Professor Andrew Nisbet was appointed Head of Medical Physics at the Royal Surrey County Hospital NHS Foundation Trust and Professor of Medical Physics at Surrey University in 2006. He graduated in Physics at the University of Edinburgh before completing an MSc in Medical Physics at the University of Aberdeen and subsequently a PhD from the same University. Prior to taking up appointment in Guildford he was Head of Radiotherapy Physics within the Medical Physics Department at the Oxford Radcliffe Hospitals NHS Trust.
The Department of Medical Physics includes the Regional Radiation Protection Service, Radiotherapy Physics, Radiopharmacy & Nuclear Medicine Physics, Scientific Computing, Technical Services and the Department also hosts the National Coordinating Centre for the Physics of Mammography on behalf of the NHS Breast Screening Programme.

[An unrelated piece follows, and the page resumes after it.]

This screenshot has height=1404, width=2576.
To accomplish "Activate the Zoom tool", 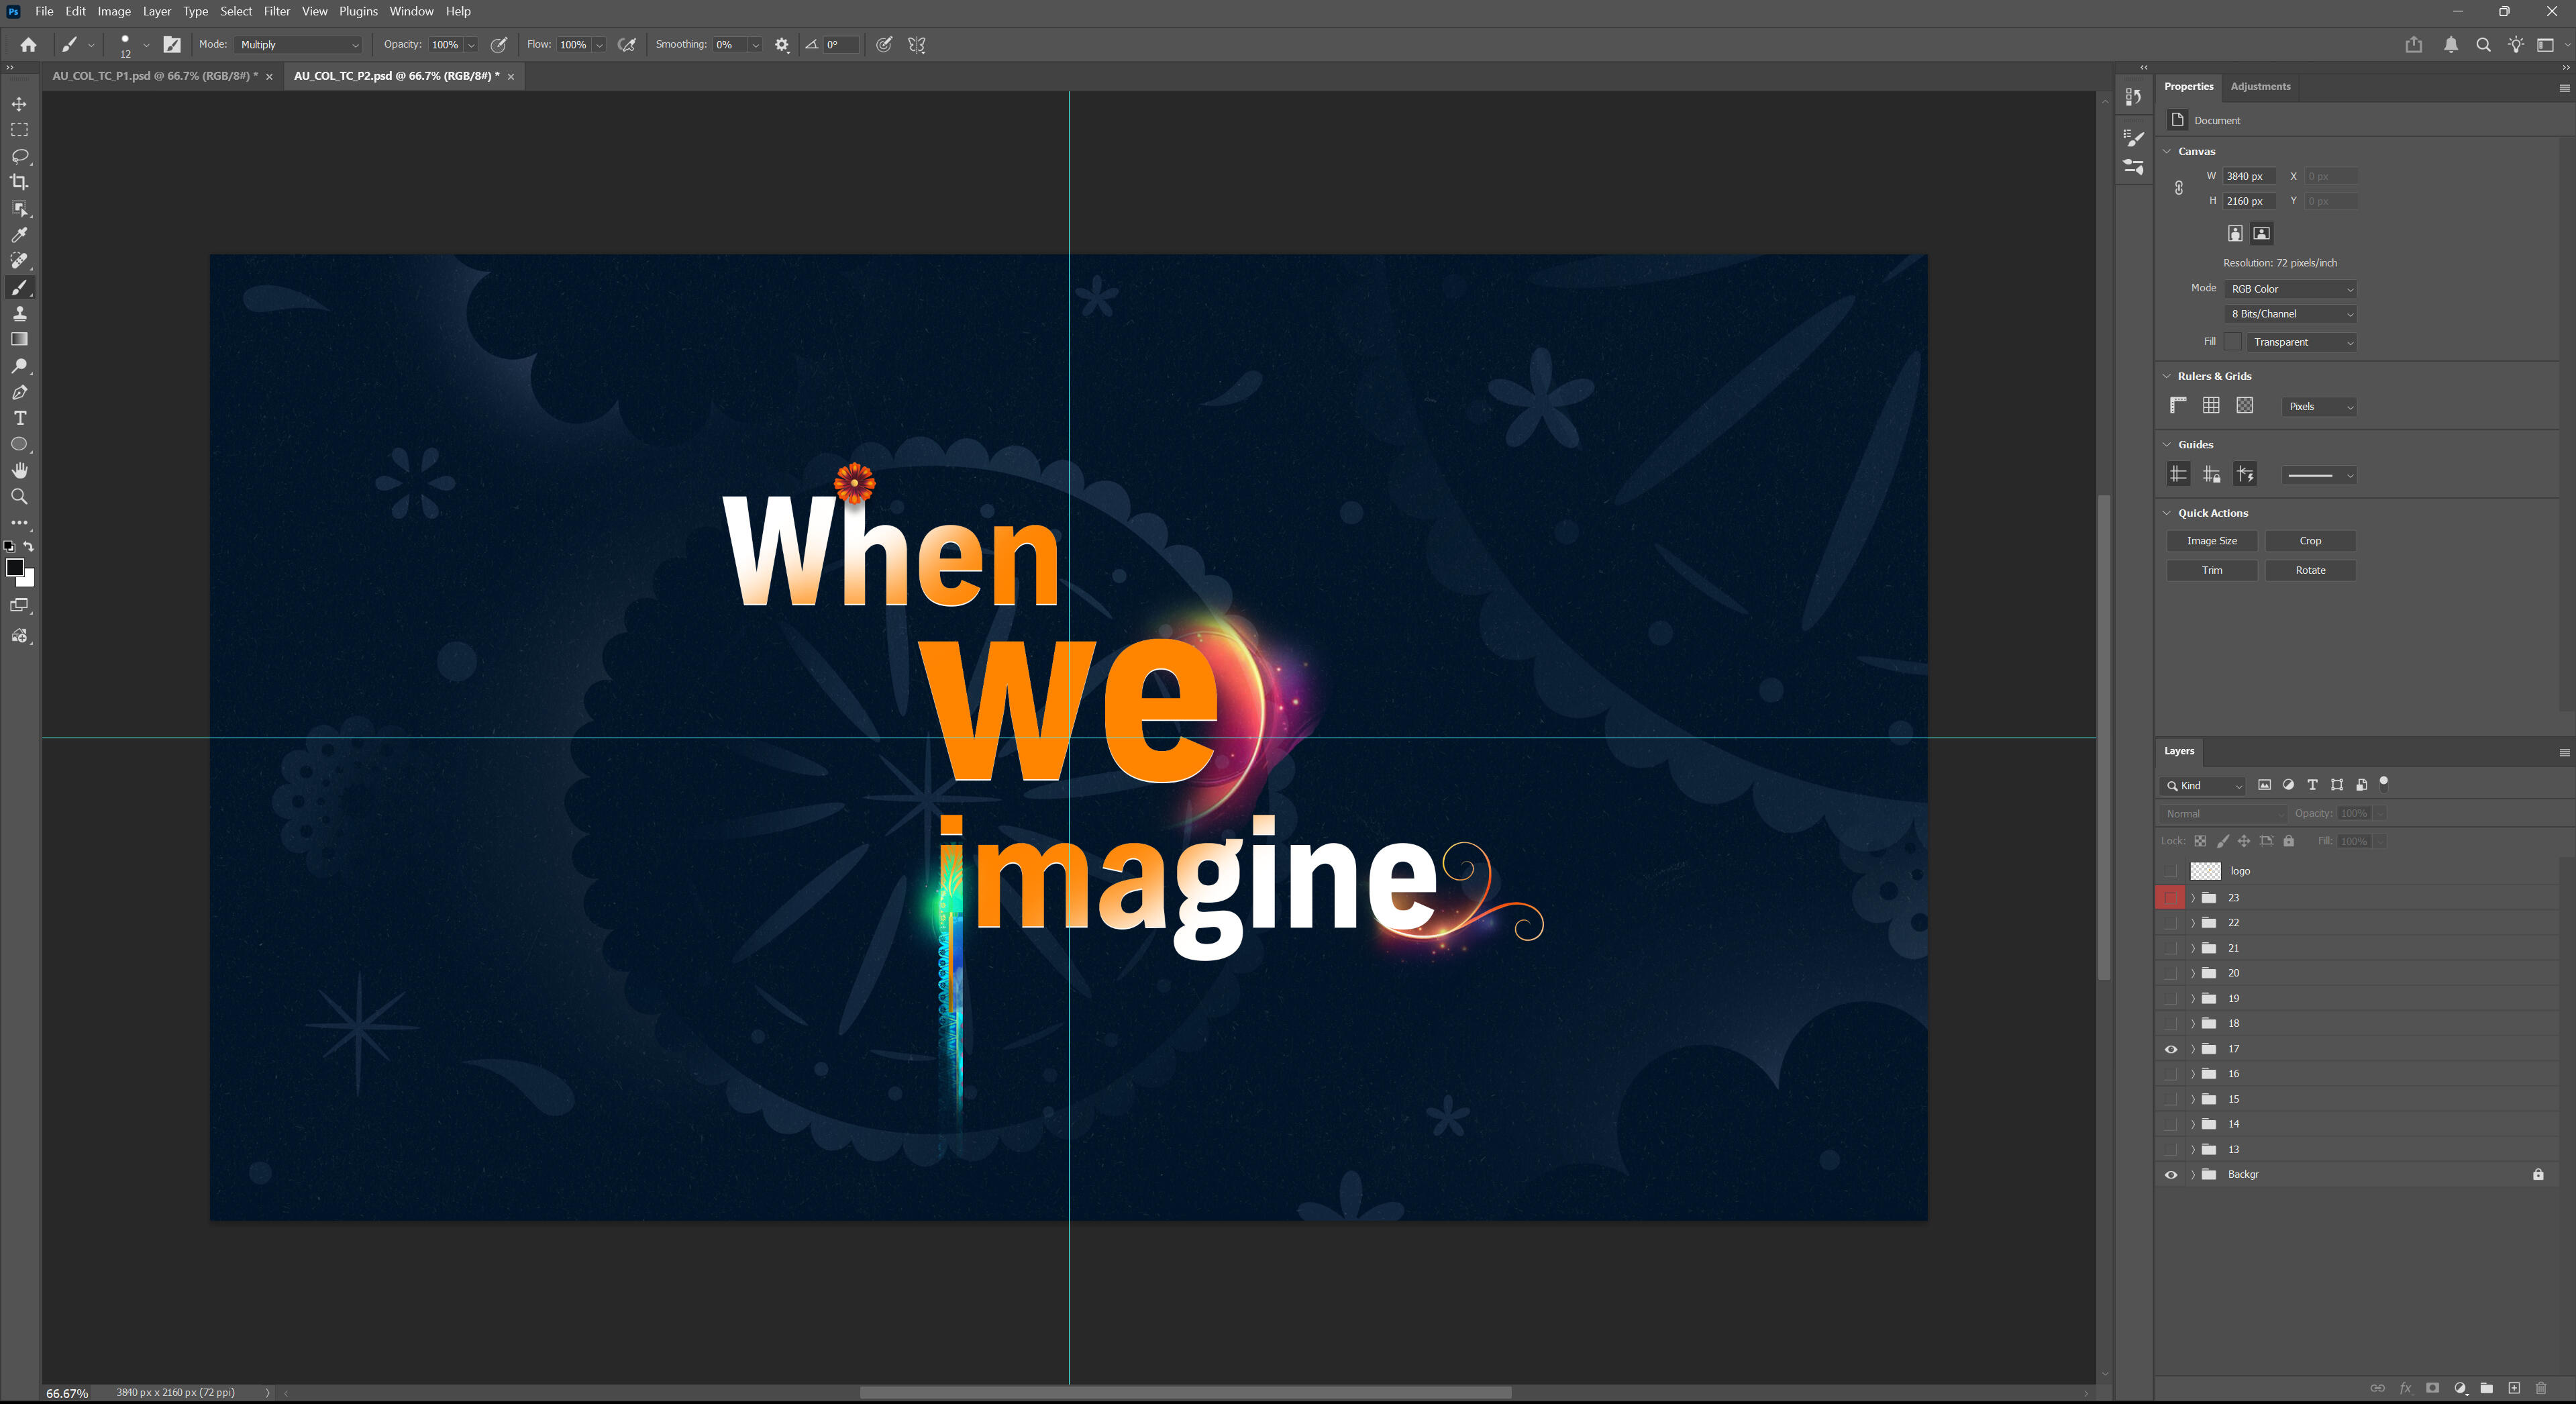I will (19, 497).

Professor Nisbet has been a member of the Technology Subgroup of the National Radiotherapy Advisory Group, which produced an influential report on planning future radiotherapy services in England. He is an expert in the implementation of advanced radiotherapy techniques and the assessment of risk from such treatments. He has worked closely with the National Physical Laboratory in providing national recommendations on the measurement of dose for radiotherapy. He has been a consultant for the International Atomic Energy Agency producing guidelines for the on-site auditing of radiotherapy departments and has sat on the Panel of Scientific Experts for a European Union funded grant with the objectives of performing an EU-wide study on the implementation of Medical Exposure Directive requirements aimed at the reduction of the probability and the magnitude of accidents in radiotherapy and developing guidelines on a risk analysis of accidental and unintended exposures in external beam radiotherapy and, therefore, improving patient safety.
As Principal or co-Investigator he has held grants in excess of £6m. As Head of the Medical Physics Department and Co-Investigator he has been involved in two CRUK / EPSRC /MRC/ NIHR Cancer Imaging Programme Grants investigating the optimisation of digital technology for mammographic screening. He has helped develop the dosimetric methodology for determining cardiac dose from breast radiotherapy employed in a major international epidemiological study funded by the European Union, for which he was Partner and lead medical physicist, and which has recently published its results in the New England Journal of Medicine. He has been a co-investigator on a Department of Health funded grant examining the adaption of medical imaging systems for body monitoring in the event of a radiological incident. He has also been PI for two NIHR invention for innovation grants, in collaboration with the National Physical Laboratory, developing a novel superconducting quantum interference device (SQUID) based microbolometer for the measurement of radiobiological effect from particle therapy beams.
He has supervised 12 PhD, 3 MD and numerous MSc postgraduate students and has published over 80 papers in peer reviewed journals. He is currently primary or co-supervisor to a further 8 PhD students and 1 MD fellow.